The dirty laundry on Tide thefts and organized retail crime

5 Comments | This entry was posted in Loss Prevention

On Monday, a front page story in The Daily called out the soaring Tide detergent theft problem across the country. The story went viral today with local and national media groups discussing Tide specifically and touching on the broader issue of organized retail crime.

Organized retail crime affects virtually every retailer in America, costing the industry tens of billions of dollars each year and a majority of companies reporting the problem is getting worse, not better. It impacts everything from the bottom line to the safety of people in the stores. As criminals become more brazen, retailers are working fervently to cut down on organized retail crime activity in order to ensure the safety of their associates and shoppers.

In NRF’s 2011 Organized Retail Crime Survey, Tide was not listed specifically on the NRF’s list of top items targeted by organized retail crime groups, however it does fit the profile and some organized retail crime cases were publicized in the local coverage today. Last year, I discussed what retailers are doing on the legislative front to combat this multi-billion dollar problem on CNBC’s Squawk on the Street.

Criminals are keen on obtaining the hottest-selling merchandise because of its high resale value. Trends retailers have identified in top-fenced merchandise include the desire for all branded merchandise, particularly exclusive licensed goods. Consumable products such as over-the-counter medications, infant formula, high-end technology devices and designer denim are some of the top targeted items to be fenced. Retailers are constantly experimenting with ways to protect targeted items. Many stores reposition products where employees can keep a watchful eye on them, others limit quantities on display, while several use special locking devices such as secure caps and a few are locking them up.

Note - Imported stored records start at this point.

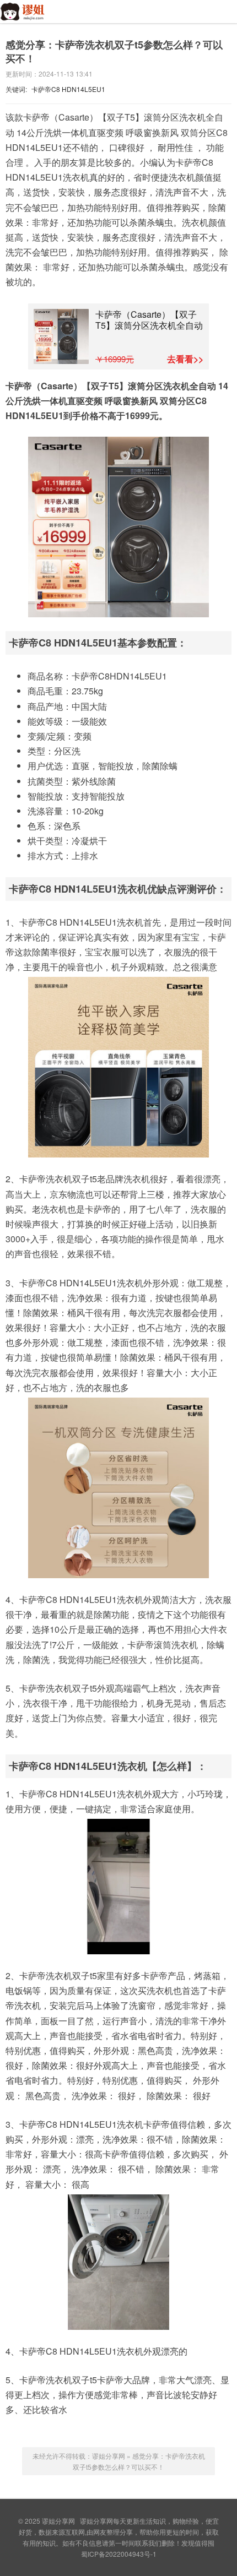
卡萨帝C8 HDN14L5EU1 (68, 89)
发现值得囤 (197, 2542)
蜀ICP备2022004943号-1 (119, 2553)
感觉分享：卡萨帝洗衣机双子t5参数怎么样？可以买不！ (114, 51)
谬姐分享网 (29, 18)
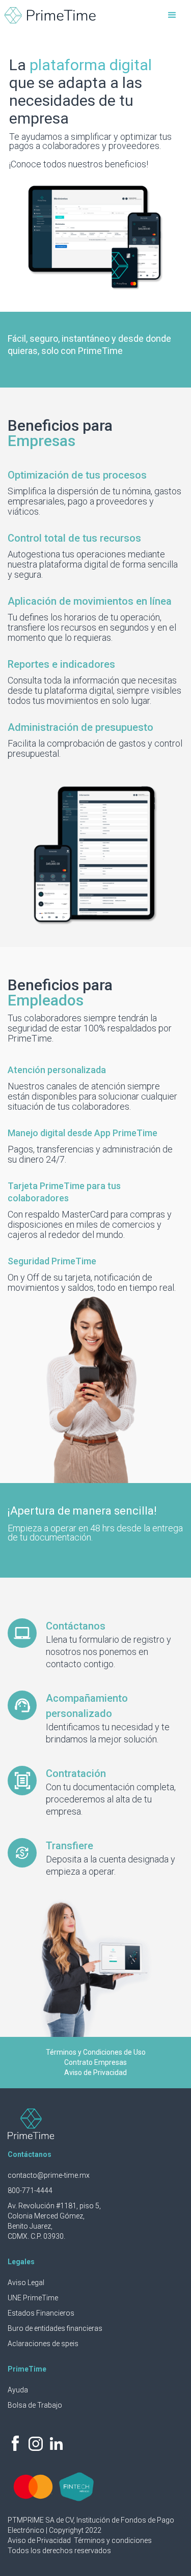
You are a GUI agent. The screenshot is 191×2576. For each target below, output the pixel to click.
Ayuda (18, 2390)
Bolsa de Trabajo (35, 2405)
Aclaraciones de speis (43, 2344)
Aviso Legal (26, 2282)
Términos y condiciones (113, 2540)
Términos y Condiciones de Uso (96, 2052)
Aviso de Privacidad (95, 2072)
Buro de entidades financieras (55, 2328)
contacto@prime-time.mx (49, 2175)
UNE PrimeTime (33, 2298)
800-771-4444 (30, 2190)
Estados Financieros (41, 2313)
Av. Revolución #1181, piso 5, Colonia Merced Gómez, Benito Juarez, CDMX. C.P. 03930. (54, 2221)
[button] (172, 15)
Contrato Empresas (95, 2062)
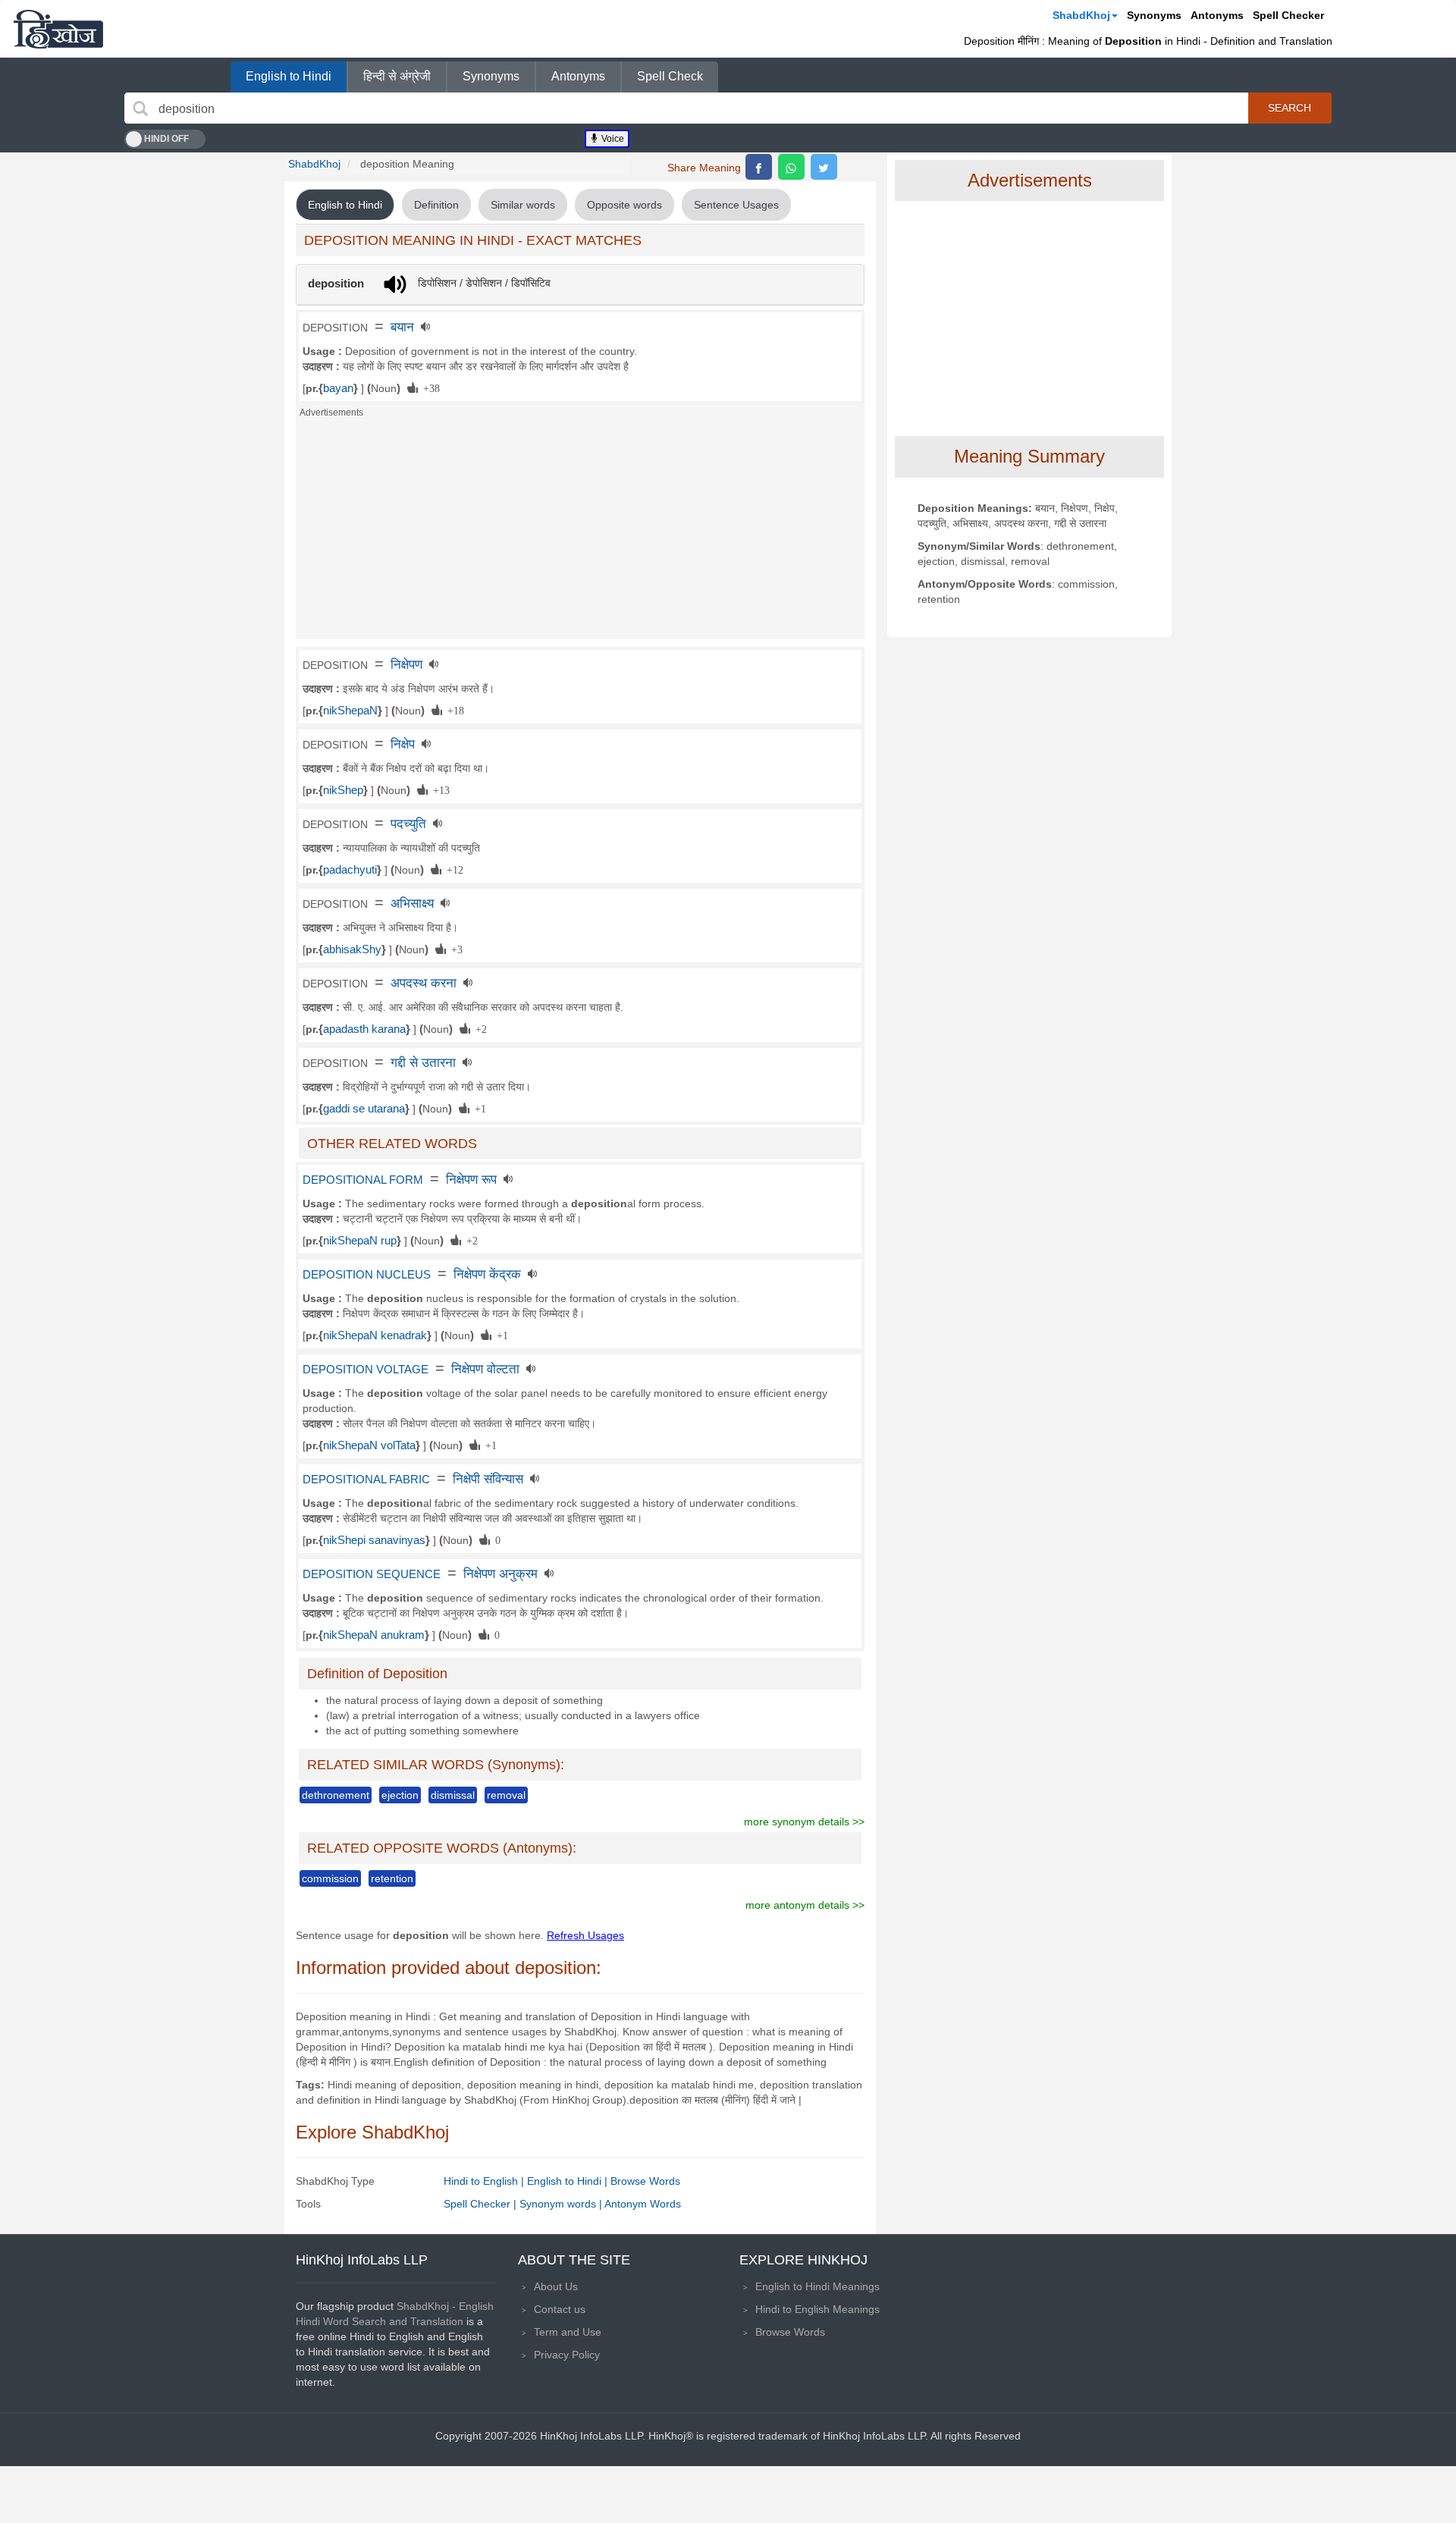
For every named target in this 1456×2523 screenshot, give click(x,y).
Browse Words (645, 2181)
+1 (477, 1108)
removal (506, 1795)
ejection (400, 1795)
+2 (478, 1028)
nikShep (343, 790)
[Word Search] (140, 108)
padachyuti (350, 870)
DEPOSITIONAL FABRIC (366, 1479)
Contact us (559, 2309)
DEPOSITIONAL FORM (363, 1180)
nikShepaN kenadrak (375, 1335)
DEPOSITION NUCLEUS (367, 1275)
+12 (452, 869)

As retailers continue to build their defenses against the growing problem of organized retail crime, criminals are finding myriad ways to work around the system. Over the past five years, many Loss Prevention experts have adjusted their tactics to prevent, detect and investigate these costly crimes by working with industry groups, stepping up legislative efforts and partnering with law enforcement. This is not a problem easily solved by working alone and demand collaborative solutions. Industry leaders at NRF’s 2012 Loss Prevention Conference and Expo will discuss the over-arching trends of asset protection and share strategies for retailers to prepare and respond to any organized retail crime situation.

Whether it’s Tide, designer jeans, electronic games or vacuum cleaners, the dirty laundry on these criminal groups will come out in the wash eventually. To see progress that’s been made, check out CNBC’s Crime Inc: Stolen Goods for exclusive interviews with retailers and law enforcement, as well as footage of organized retail crime raids and cases.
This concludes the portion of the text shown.